SUPPLIED DATA —
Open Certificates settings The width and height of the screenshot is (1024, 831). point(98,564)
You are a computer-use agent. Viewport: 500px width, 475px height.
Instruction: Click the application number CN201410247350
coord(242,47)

--

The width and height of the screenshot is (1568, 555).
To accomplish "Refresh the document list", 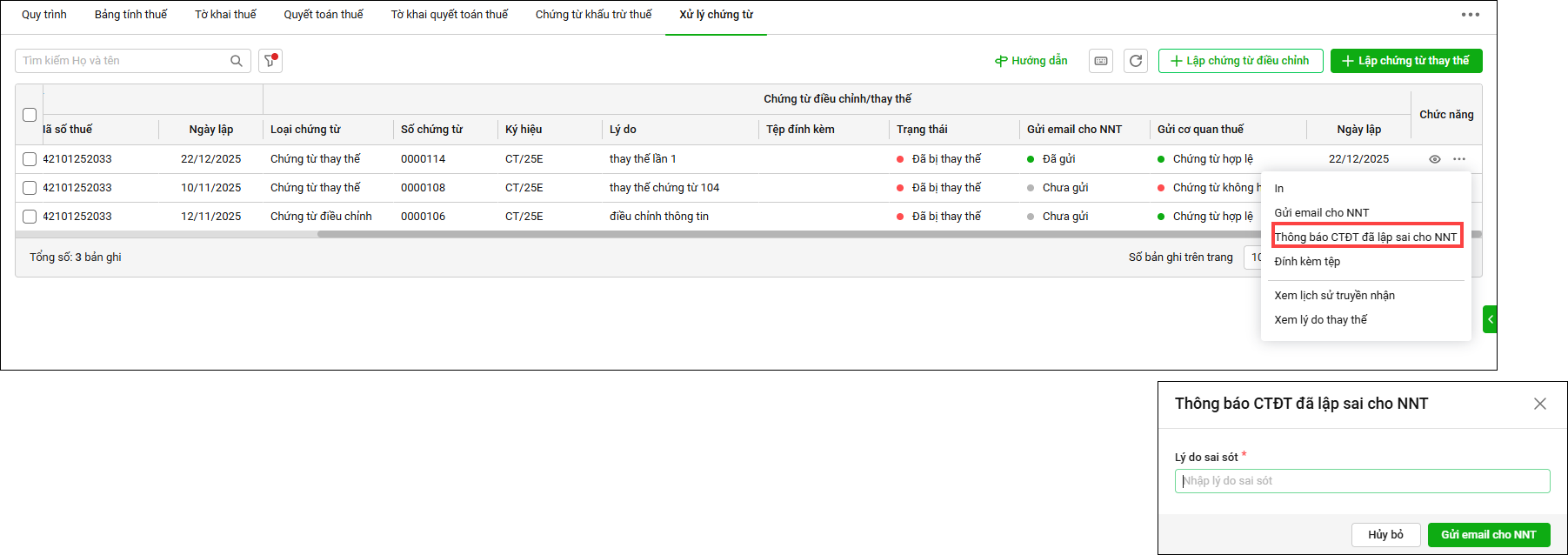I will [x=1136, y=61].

WHAT YOU ARE ASKED TO DO — What lines in the entries above include the string "screenshot"? Return each one.

REPLY —
Open Certificates settings The width and height of the screenshot is (1024, 831). point(98,564)
The width and height of the screenshot is (1568, 555).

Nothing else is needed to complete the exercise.